Dataset entries:
- - -

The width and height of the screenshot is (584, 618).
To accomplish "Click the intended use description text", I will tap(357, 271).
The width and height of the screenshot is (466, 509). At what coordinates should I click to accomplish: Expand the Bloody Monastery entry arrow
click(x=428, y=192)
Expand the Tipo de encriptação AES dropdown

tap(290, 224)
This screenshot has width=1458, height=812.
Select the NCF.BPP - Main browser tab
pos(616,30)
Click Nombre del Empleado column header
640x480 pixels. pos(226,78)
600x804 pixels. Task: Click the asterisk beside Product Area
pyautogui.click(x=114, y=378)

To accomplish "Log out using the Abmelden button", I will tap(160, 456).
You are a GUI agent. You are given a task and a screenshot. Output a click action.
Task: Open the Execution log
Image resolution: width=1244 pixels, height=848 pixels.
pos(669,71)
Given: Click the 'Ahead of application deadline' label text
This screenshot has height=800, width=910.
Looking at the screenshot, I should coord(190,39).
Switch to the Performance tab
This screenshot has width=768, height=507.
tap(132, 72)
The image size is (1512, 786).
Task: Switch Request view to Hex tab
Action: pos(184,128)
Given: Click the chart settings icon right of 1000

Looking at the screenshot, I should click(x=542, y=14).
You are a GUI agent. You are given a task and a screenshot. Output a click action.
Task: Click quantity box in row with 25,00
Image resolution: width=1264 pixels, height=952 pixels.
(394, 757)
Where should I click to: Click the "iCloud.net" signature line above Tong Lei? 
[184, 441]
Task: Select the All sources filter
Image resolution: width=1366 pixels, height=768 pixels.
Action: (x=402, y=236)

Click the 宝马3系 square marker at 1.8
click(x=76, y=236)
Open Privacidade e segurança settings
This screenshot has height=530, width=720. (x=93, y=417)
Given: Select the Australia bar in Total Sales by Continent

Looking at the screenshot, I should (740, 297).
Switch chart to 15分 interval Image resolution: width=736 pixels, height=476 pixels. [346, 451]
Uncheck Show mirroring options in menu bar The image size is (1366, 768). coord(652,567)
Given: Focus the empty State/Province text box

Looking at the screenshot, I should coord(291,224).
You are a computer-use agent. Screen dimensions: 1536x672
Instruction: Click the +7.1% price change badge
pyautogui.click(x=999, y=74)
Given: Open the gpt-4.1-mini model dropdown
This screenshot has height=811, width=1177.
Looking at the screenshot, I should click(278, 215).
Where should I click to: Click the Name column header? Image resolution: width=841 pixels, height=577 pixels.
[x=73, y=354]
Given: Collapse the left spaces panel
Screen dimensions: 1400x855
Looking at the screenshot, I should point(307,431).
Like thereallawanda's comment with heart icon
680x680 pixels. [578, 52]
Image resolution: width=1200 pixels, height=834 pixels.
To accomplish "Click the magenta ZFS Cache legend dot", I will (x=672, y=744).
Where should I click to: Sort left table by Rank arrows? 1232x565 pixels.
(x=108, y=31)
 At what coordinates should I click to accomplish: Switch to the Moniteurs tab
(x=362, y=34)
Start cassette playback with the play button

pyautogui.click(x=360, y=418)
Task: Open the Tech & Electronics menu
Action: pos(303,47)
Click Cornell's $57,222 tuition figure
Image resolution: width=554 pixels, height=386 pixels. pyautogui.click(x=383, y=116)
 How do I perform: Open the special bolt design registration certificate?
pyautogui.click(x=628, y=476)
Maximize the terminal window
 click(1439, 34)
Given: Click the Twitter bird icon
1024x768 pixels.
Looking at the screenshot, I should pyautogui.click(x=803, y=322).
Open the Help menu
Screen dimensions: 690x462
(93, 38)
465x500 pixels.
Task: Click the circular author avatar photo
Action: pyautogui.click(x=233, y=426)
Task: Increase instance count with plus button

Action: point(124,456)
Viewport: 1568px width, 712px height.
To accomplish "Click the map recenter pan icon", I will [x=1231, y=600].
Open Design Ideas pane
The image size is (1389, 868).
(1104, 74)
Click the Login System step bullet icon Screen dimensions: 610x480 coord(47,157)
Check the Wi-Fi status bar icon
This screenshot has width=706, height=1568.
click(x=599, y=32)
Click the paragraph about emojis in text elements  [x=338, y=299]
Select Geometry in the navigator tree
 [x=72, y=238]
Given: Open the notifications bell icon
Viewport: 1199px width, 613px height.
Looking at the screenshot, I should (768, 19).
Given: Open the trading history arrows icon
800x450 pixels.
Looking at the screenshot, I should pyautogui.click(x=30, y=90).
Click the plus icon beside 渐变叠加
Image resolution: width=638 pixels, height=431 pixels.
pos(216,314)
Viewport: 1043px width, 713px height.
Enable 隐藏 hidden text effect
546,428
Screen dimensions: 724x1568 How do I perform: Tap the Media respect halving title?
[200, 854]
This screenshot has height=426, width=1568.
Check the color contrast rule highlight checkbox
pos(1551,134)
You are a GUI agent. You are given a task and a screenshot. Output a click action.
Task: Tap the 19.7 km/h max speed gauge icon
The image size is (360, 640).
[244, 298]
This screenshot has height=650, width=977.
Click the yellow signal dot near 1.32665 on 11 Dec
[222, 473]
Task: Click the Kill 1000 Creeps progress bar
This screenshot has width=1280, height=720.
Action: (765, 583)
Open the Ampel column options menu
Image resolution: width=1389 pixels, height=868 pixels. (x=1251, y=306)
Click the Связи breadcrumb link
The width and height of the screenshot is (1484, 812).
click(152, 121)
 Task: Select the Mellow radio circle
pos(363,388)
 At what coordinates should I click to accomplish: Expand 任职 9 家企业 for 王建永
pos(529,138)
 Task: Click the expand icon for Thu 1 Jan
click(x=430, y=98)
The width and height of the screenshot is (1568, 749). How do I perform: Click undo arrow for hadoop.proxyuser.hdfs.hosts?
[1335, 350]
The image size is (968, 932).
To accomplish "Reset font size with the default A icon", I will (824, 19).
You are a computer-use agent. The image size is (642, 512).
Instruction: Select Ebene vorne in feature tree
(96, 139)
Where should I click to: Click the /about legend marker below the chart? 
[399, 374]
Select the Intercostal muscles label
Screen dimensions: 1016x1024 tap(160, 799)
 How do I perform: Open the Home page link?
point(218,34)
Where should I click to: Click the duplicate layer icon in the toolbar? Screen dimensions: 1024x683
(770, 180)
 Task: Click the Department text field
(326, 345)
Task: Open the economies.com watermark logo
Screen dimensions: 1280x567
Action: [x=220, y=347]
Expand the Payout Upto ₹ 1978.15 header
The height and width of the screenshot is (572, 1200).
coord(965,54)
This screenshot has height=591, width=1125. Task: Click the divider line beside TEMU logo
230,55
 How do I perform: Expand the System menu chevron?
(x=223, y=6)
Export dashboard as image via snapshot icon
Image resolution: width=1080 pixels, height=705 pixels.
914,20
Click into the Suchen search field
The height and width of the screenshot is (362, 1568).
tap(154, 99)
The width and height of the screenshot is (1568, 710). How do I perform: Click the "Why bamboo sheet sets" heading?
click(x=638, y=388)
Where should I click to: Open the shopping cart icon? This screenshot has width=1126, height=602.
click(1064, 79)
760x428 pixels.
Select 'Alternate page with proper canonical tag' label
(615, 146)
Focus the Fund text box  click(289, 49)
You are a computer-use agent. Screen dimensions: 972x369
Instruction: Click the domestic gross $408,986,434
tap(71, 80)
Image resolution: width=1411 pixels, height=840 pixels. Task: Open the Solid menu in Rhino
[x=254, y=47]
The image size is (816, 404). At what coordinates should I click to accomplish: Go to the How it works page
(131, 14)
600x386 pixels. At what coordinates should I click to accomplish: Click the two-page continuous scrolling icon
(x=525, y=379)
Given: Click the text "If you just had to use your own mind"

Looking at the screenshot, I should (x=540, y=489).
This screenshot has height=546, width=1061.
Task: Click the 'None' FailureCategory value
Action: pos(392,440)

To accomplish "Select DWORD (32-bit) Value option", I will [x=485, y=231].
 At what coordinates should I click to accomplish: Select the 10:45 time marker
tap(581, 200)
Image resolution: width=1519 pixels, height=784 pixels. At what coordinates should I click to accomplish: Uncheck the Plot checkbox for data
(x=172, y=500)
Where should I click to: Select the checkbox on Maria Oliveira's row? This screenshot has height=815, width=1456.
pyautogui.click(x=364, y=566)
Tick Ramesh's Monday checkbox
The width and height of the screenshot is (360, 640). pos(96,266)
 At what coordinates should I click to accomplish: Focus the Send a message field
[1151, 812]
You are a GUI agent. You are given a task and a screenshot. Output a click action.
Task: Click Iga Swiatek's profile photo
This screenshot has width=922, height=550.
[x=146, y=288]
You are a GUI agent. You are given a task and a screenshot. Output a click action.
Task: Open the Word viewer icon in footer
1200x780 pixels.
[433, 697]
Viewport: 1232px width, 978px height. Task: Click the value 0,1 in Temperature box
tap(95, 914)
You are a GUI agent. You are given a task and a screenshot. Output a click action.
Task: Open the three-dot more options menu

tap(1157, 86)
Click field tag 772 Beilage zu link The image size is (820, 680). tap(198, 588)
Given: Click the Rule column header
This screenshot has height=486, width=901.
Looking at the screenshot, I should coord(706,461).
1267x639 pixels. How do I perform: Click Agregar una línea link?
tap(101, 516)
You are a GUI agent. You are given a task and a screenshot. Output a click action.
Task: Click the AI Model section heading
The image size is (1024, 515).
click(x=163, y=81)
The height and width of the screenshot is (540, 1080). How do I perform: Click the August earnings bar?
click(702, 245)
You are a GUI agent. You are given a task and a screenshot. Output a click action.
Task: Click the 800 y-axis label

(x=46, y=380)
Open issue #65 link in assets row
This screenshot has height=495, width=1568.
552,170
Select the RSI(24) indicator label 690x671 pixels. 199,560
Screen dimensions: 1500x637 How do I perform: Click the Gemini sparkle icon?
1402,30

- - -

--- EXERCISE DIRECTIONS ---
Would you print, exactly as written, every line above from the one holding "Task: Click Iga Swiatek's profile photo" through the one holding "Task: Click the AI Model section heading", with both included and no other lines?

--- SOLUTION TO THIS TASK ---
Task: Click Iga Swiatek's profile photo
This screenshot has width=922, height=550.
[x=146, y=288]
You are a GUI agent. You are given a task and a screenshot. Output a click action.
Task: Open the Word viewer icon in footer
1200x780 pixels.
[433, 697]
Viewport: 1232px width, 978px height. Task: Click the value 0,1 in Temperature box
tap(95, 914)
You are a GUI agent. You are given a task and a screenshot. Output a click action.
Task: Open the three-dot more options menu

tap(1157, 86)
Click field tag 772 Beilage zu link The image size is (820, 680). tap(198, 588)
Given: Click the Rule column header
This screenshot has height=486, width=901.
Looking at the screenshot, I should coord(706,461).
1267x639 pixels. How do I perform: Click Agregar una línea link?
tap(101, 516)
You are a GUI agent. You are given a task and a screenshot. Output a click action.
Task: Click the AI Model section heading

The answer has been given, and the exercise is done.